◆ **Description of the task**
Using the listing below, report each line holding the string "Viewport".
---*---
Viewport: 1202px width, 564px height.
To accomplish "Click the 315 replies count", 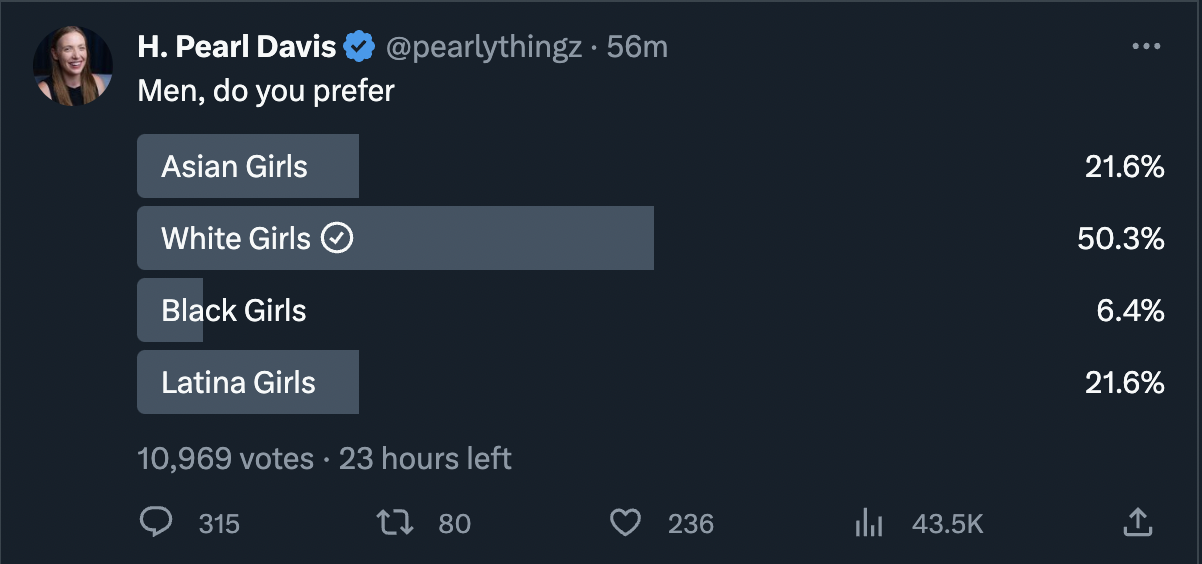I will (x=219, y=523).
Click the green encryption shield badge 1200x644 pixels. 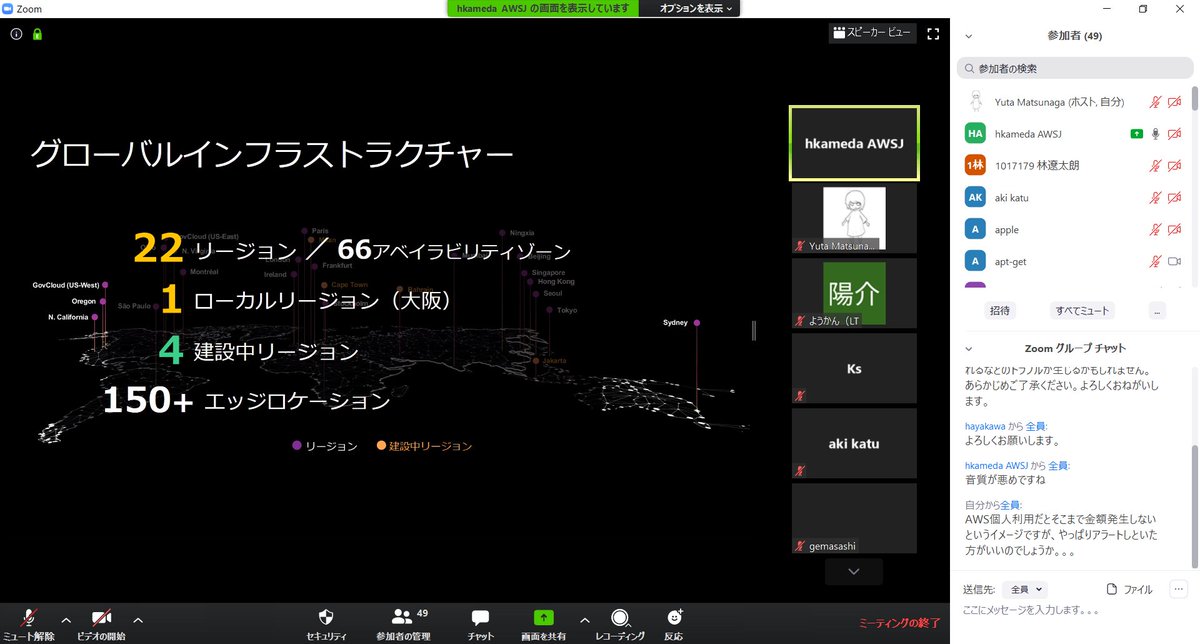(37, 33)
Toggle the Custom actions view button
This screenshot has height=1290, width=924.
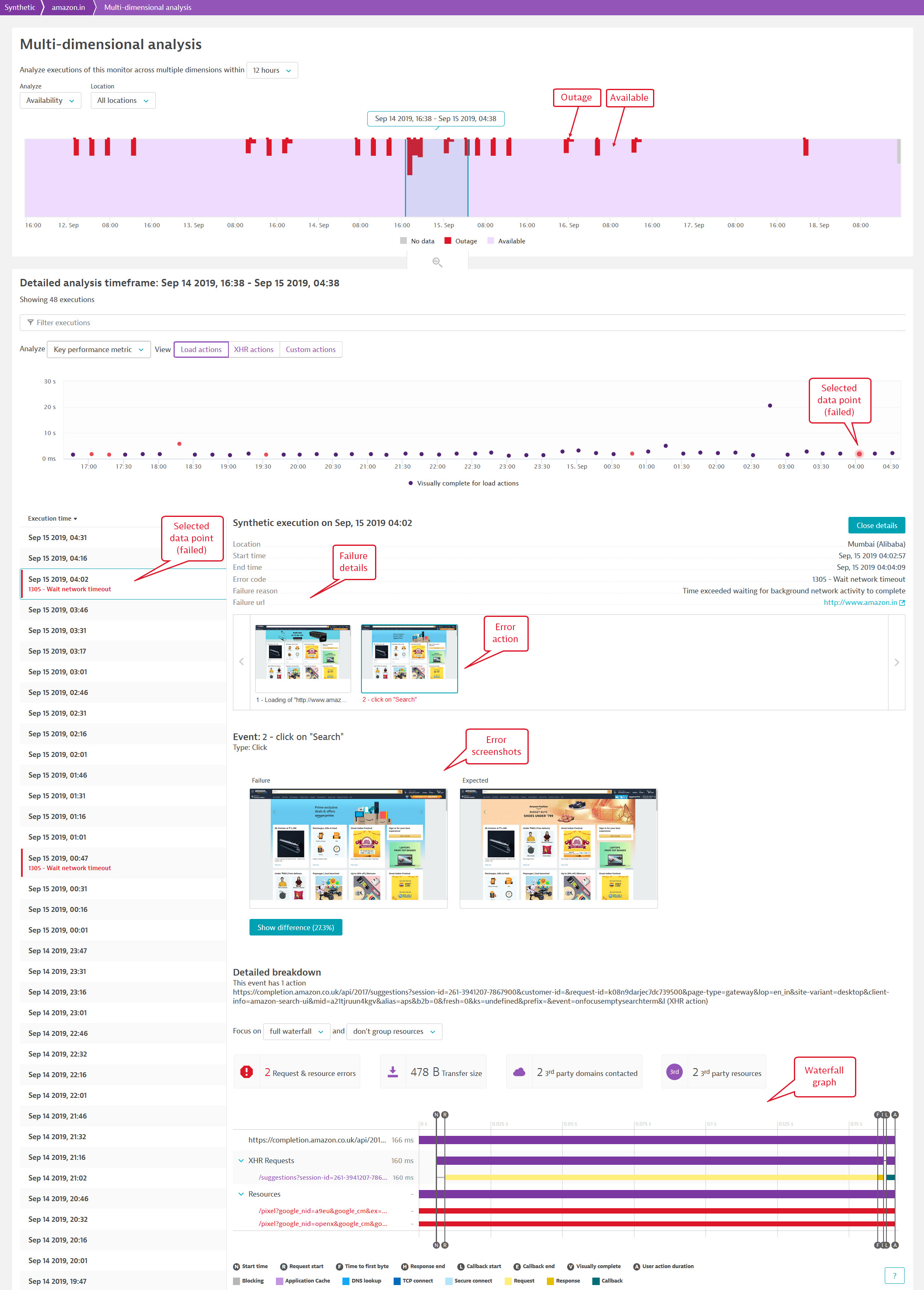tap(310, 349)
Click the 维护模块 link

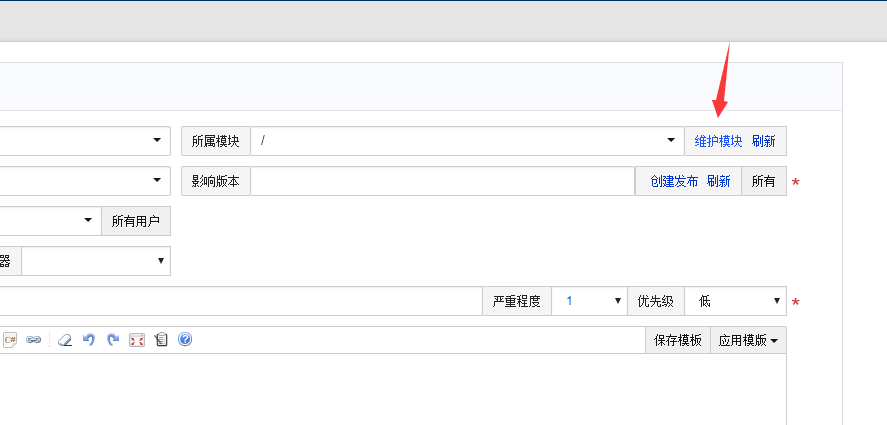point(719,141)
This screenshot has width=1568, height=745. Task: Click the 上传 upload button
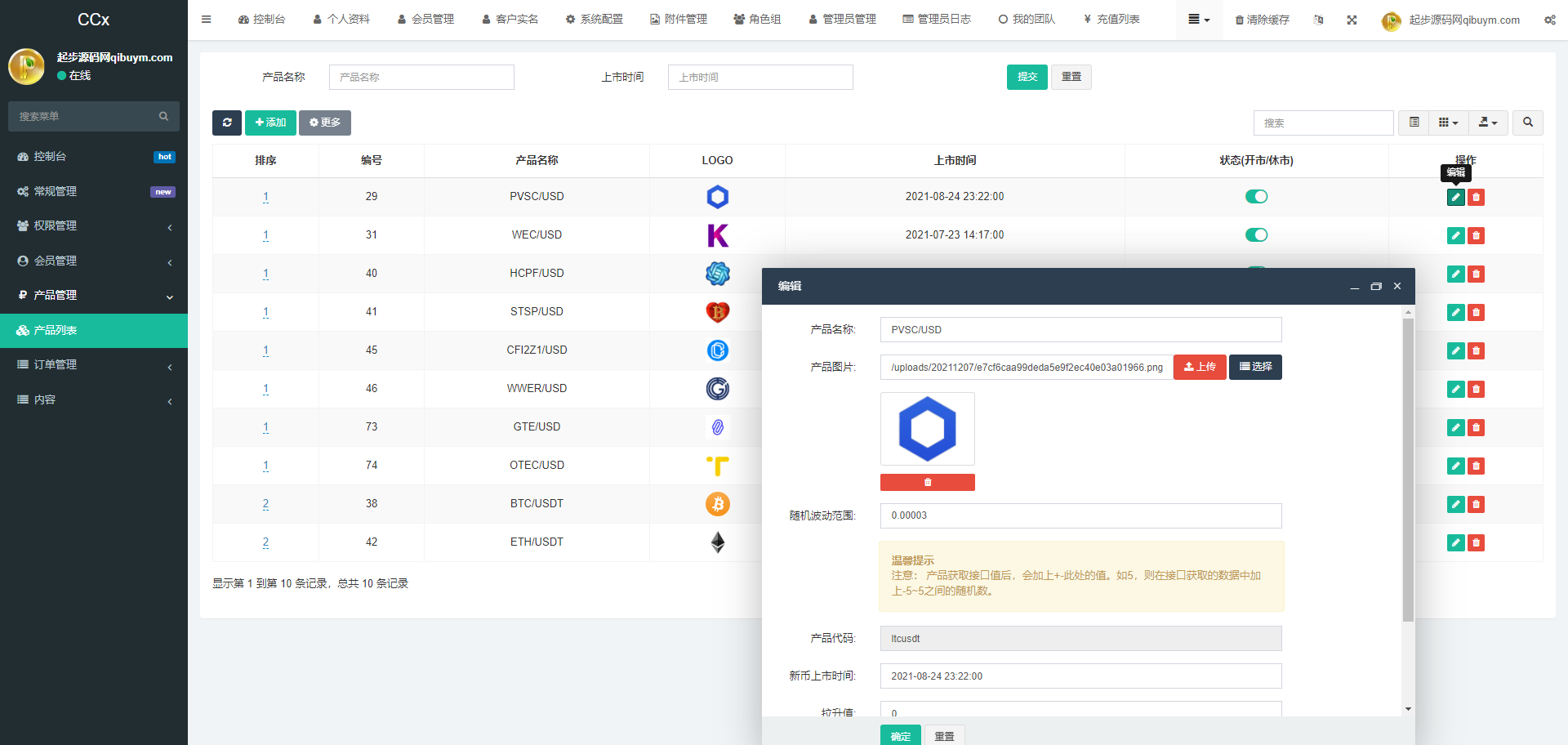[x=1200, y=368]
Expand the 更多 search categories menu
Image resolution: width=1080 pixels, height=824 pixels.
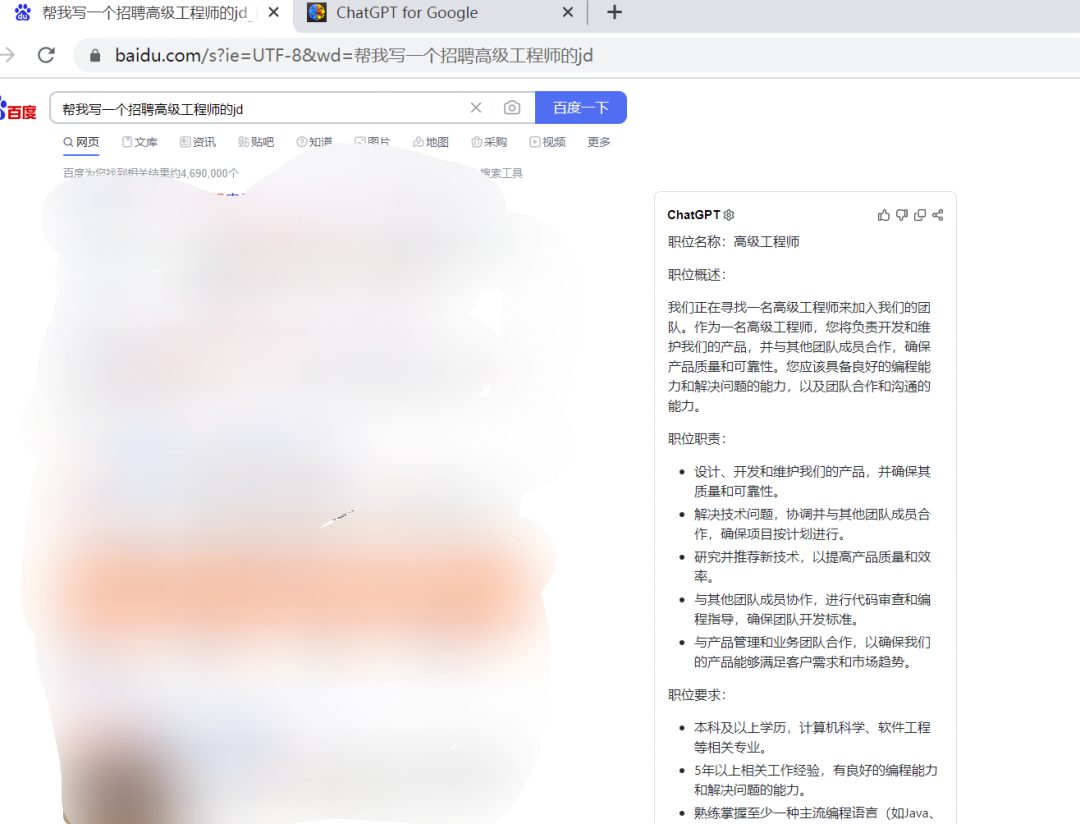coord(598,142)
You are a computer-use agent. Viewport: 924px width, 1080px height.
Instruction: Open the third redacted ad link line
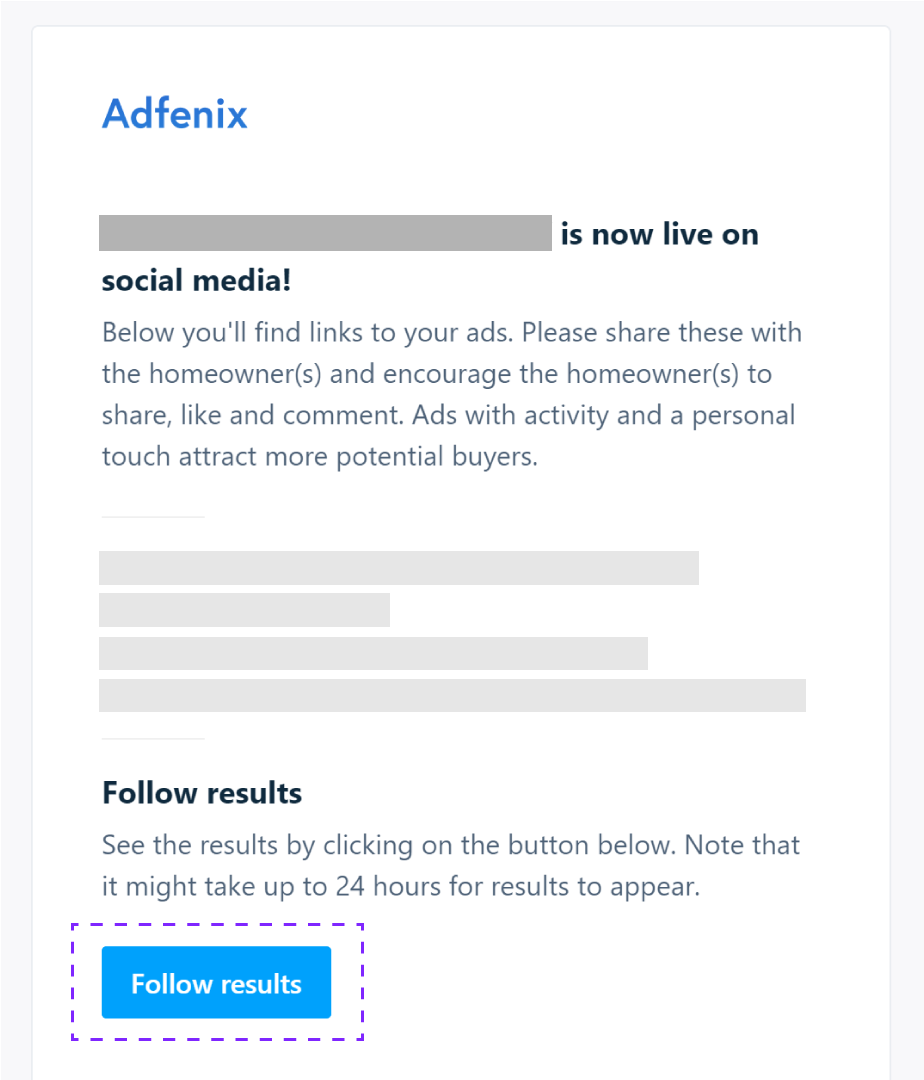(373, 652)

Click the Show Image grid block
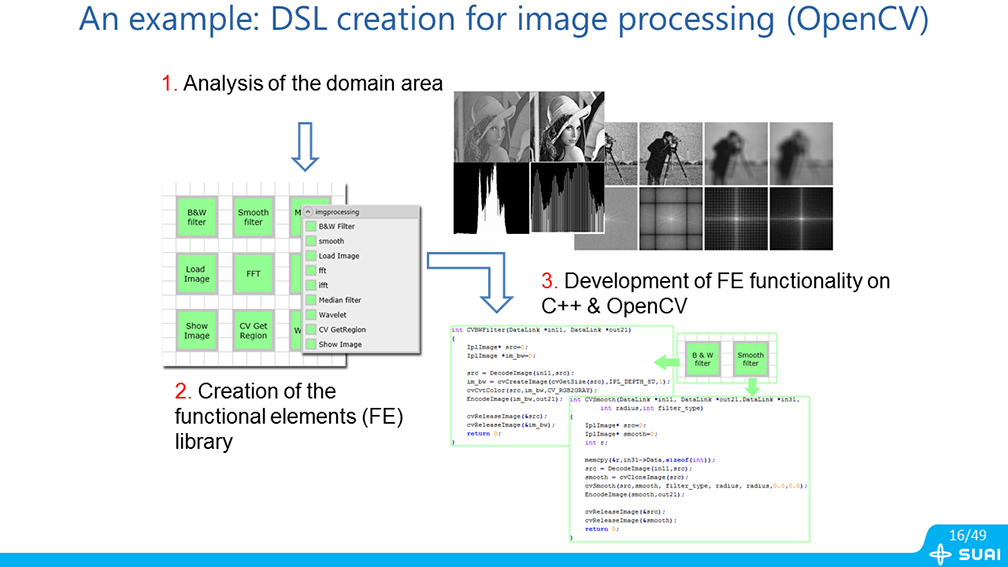point(197,330)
---*---
◆ **Answer to this task**
Viewport: 1202px width, 564px height.
You are a computer-use agent. Viewport: 924px width, 1080px height.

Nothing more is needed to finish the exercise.